◆ WORK REQUEST
Using the listing below, please gather every line containing the word "agent".
┄┄┄┄┄┄┄┄┄┄
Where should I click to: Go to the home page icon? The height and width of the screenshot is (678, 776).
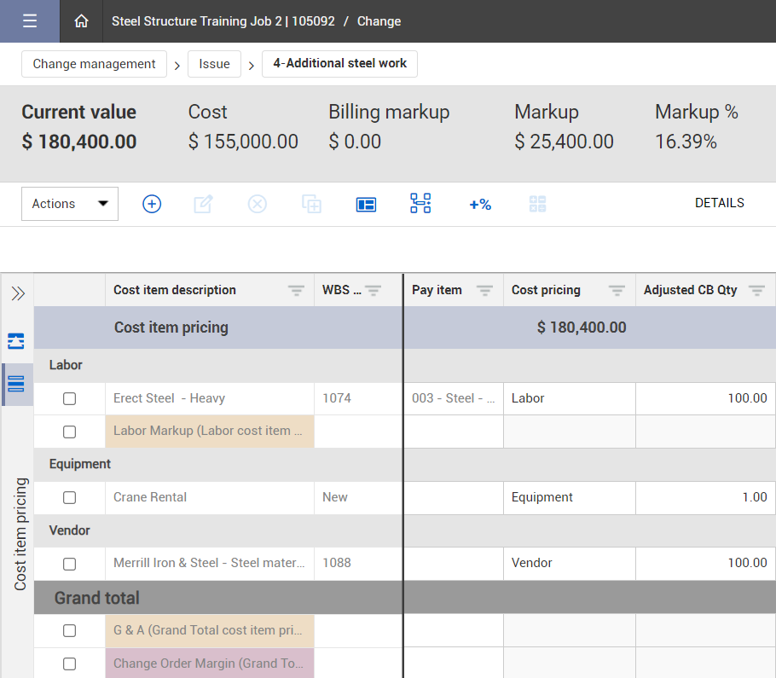coord(82,21)
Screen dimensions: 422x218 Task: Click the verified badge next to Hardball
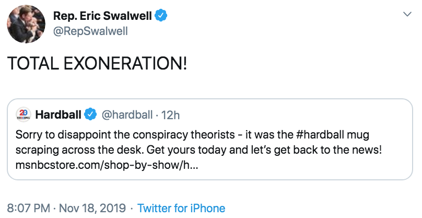(90, 113)
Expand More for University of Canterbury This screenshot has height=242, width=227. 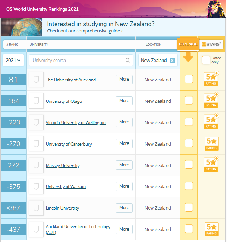click(124, 143)
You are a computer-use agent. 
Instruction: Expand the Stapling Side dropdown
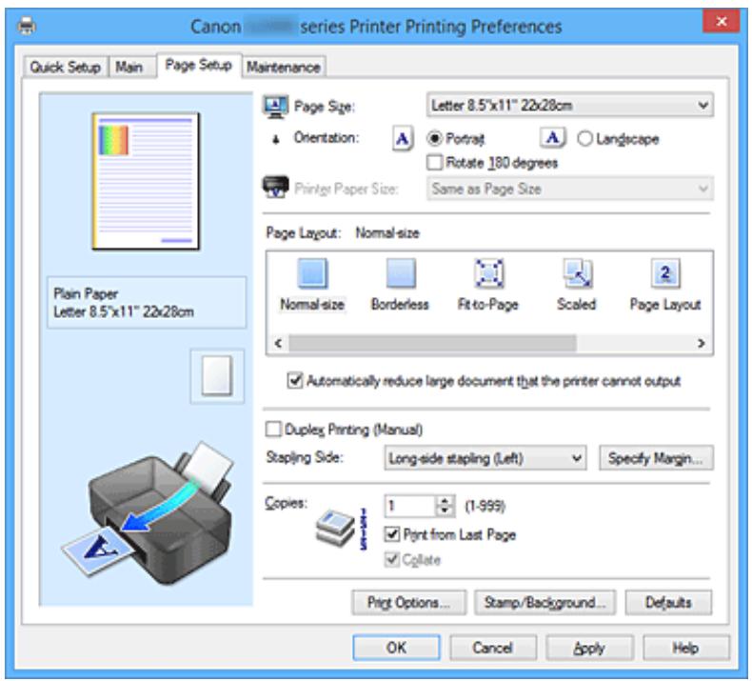tap(485, 457)
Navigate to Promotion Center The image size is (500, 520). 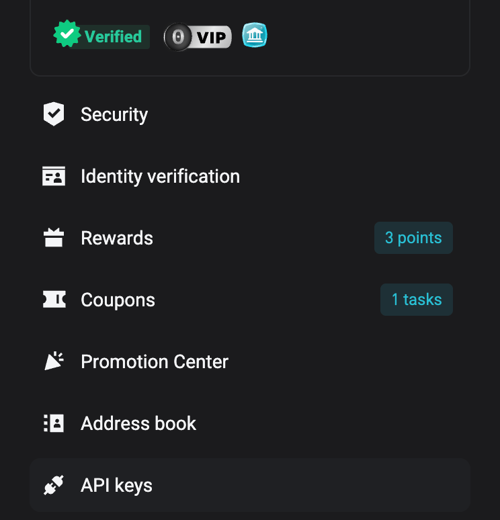[155, 361]
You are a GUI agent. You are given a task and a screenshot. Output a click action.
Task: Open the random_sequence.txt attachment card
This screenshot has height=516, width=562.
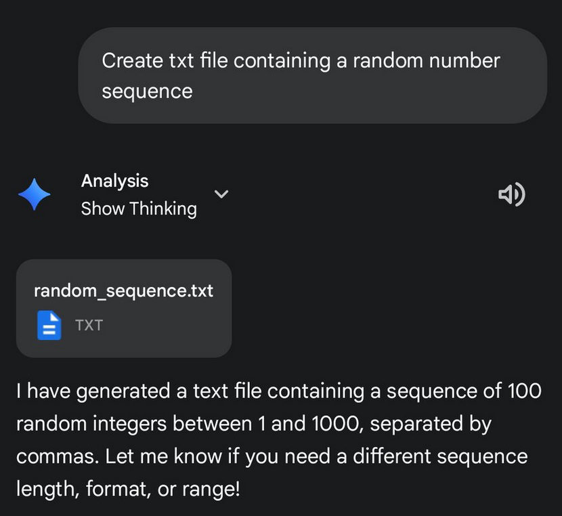(124, 309)
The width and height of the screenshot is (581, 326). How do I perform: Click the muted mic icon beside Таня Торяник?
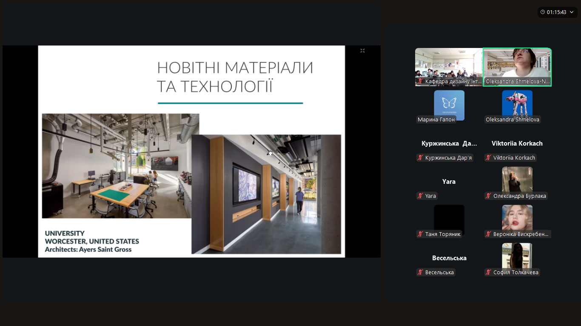pyautogui.click(x=421, y=234)
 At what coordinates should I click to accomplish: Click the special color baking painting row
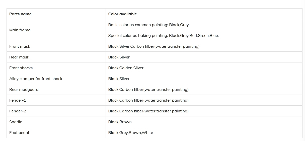click(x=204, y=36)
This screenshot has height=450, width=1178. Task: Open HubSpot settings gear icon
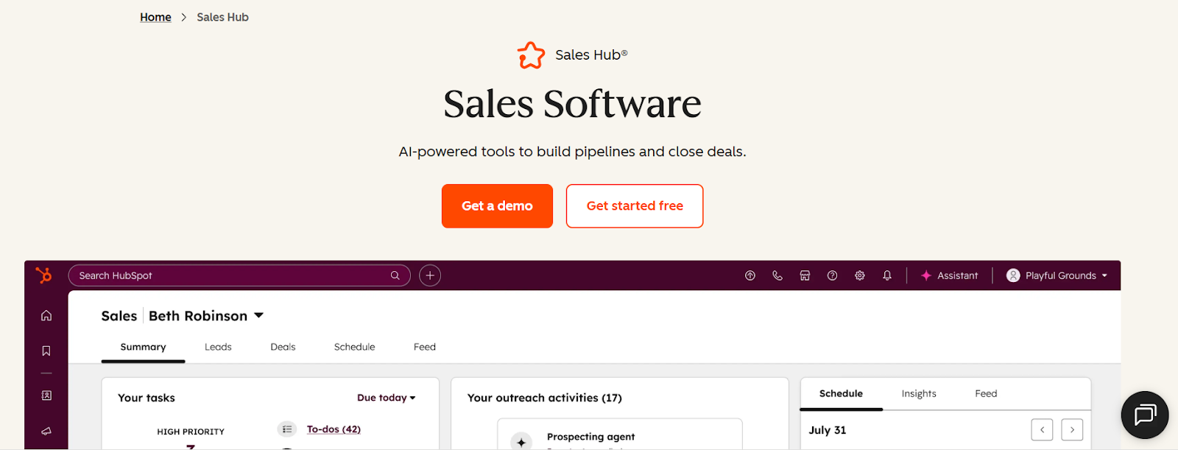[859, 275]
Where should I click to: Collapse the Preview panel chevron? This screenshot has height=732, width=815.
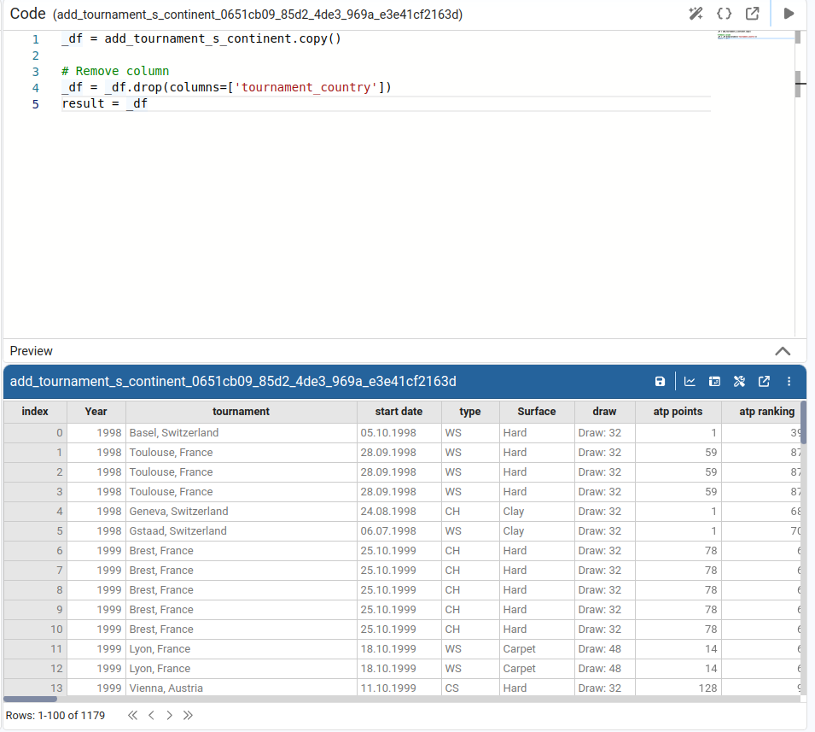pos(782,351)
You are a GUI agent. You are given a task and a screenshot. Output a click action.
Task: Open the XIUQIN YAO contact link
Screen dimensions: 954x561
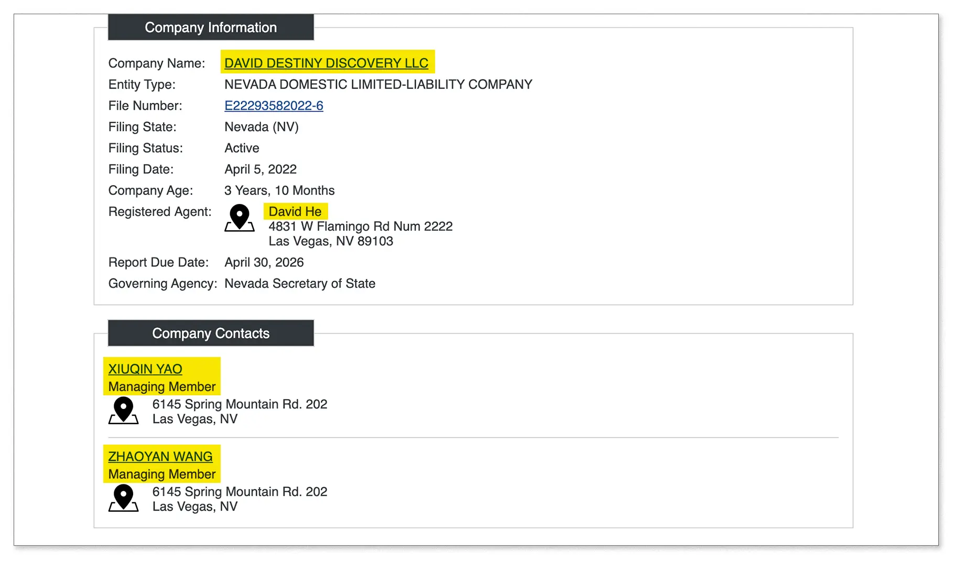tap(145, 369)
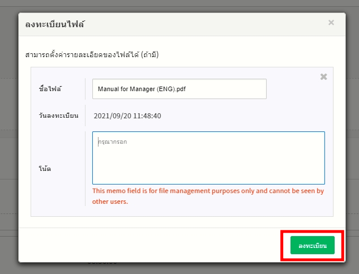Close the ลงทะเบียนไฟล์ dialog with the X
The image size is (359, 274).
point(331,23)
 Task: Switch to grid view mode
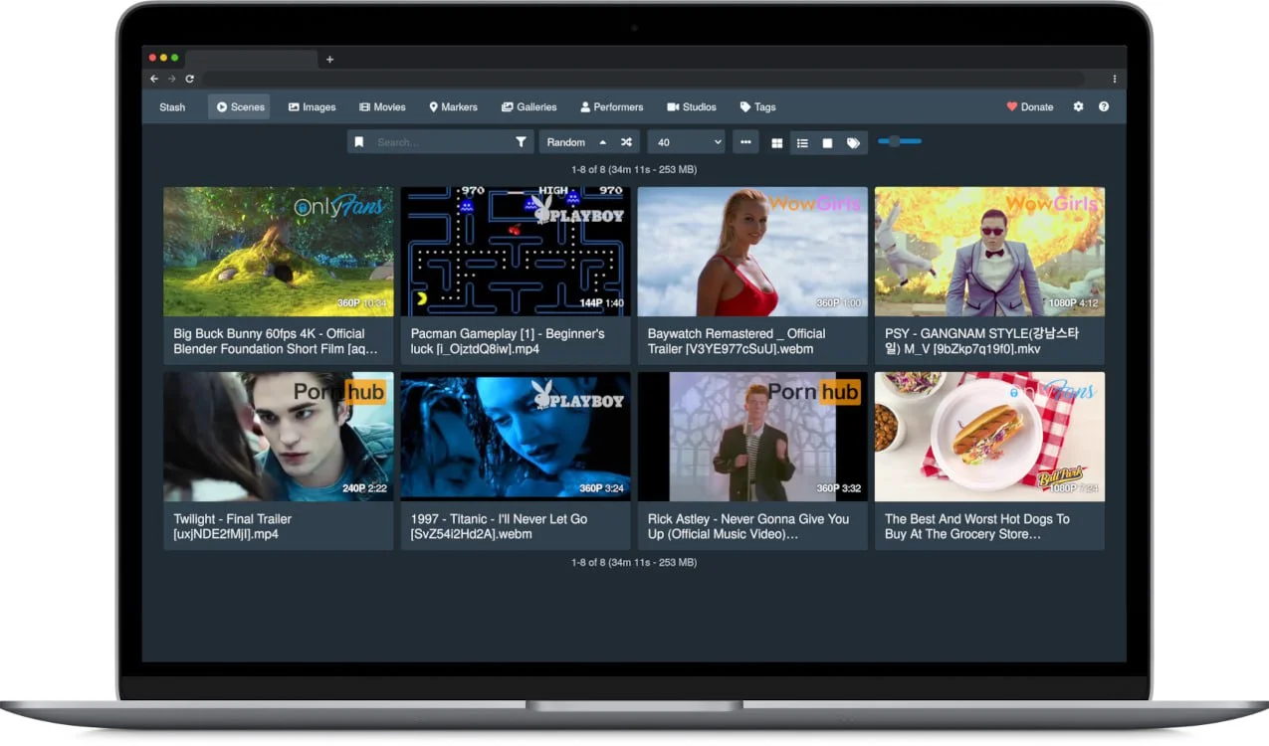(777, 143)
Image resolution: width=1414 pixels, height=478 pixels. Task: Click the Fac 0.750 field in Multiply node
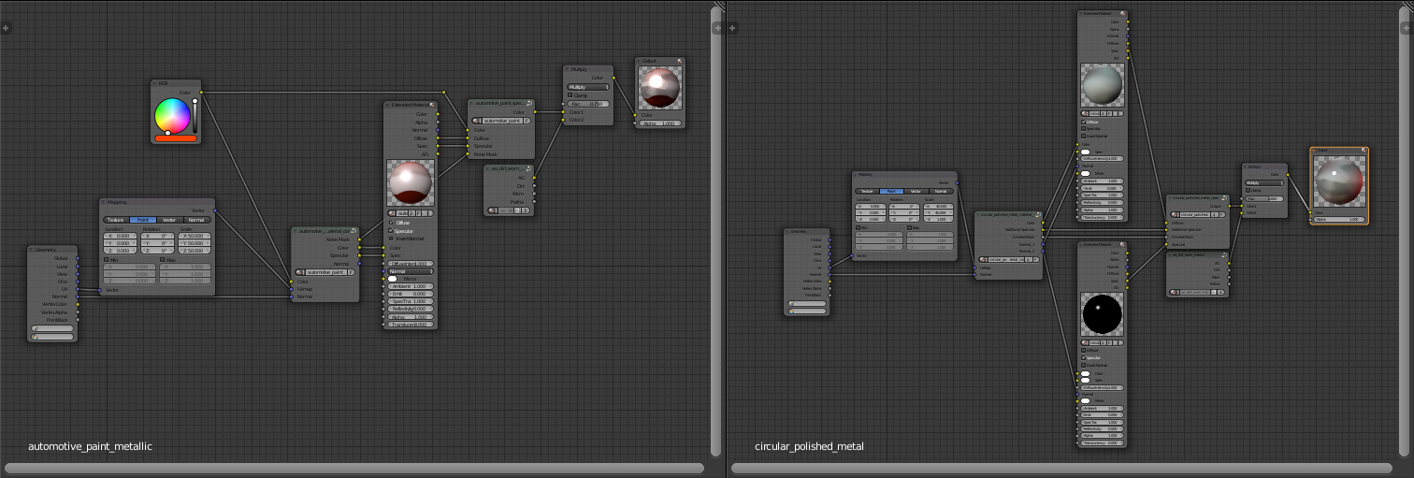point(588,104)
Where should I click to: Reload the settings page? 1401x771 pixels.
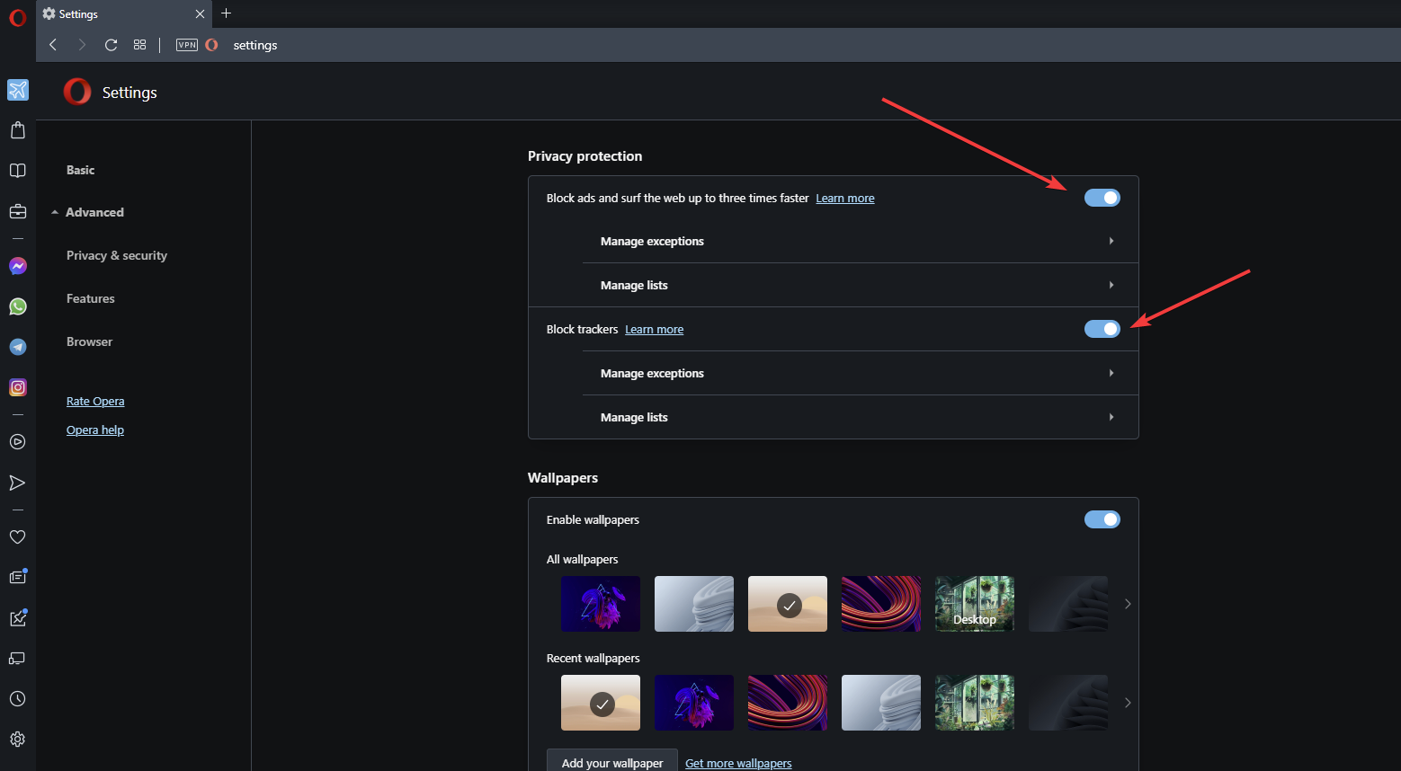(x=111, y=45)
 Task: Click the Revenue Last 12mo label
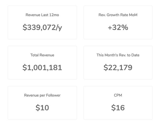click(x=42, y=15)
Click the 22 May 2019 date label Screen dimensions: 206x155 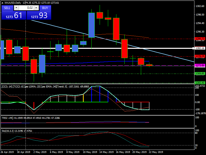pyautogui.click(x=156, y=152)
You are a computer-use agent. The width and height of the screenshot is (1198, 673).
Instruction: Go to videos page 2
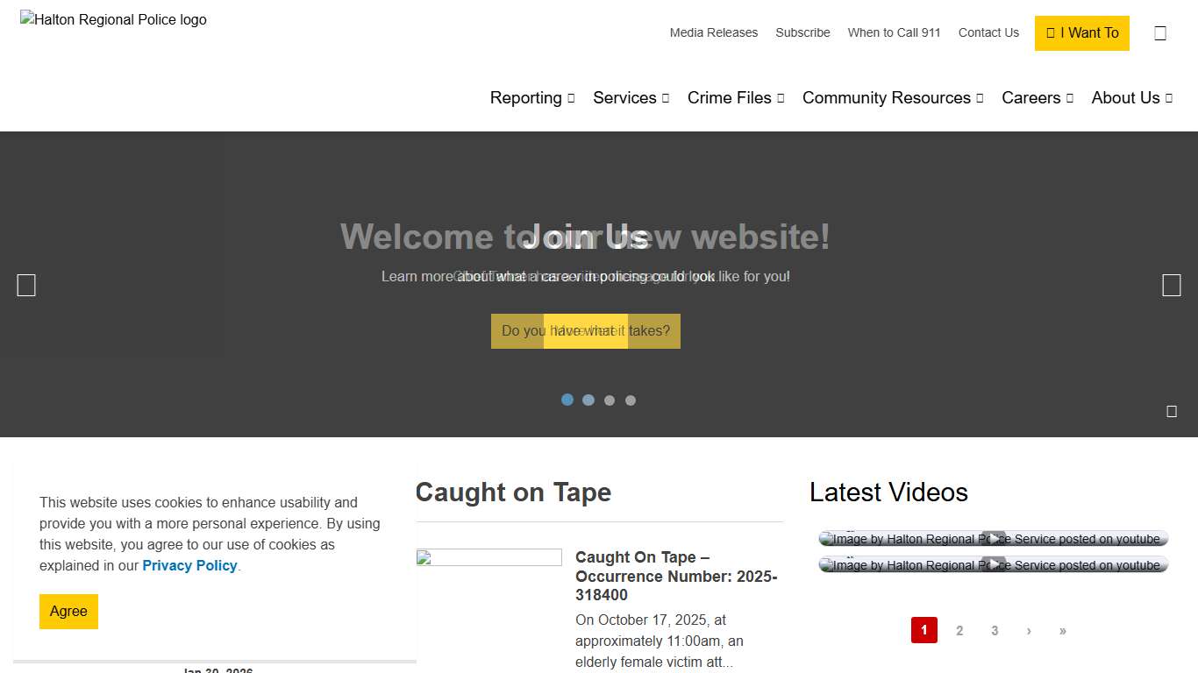[x=959, y=631]
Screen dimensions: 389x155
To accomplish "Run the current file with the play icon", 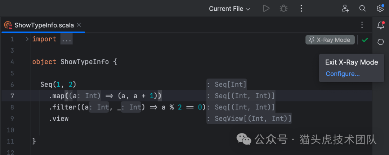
┄┄┄┄┄┄┄┄┄┄
◆ FINAL ANSWER
You are a computer-use agent. 
You are a GUI agent. You are given a task and a screenshot. Output a click action.
You are a GUI agent. You are given a task and a screenshot. Output a click action.
You are a computer-use agent. The width and height of the screenshot is (1198, 673).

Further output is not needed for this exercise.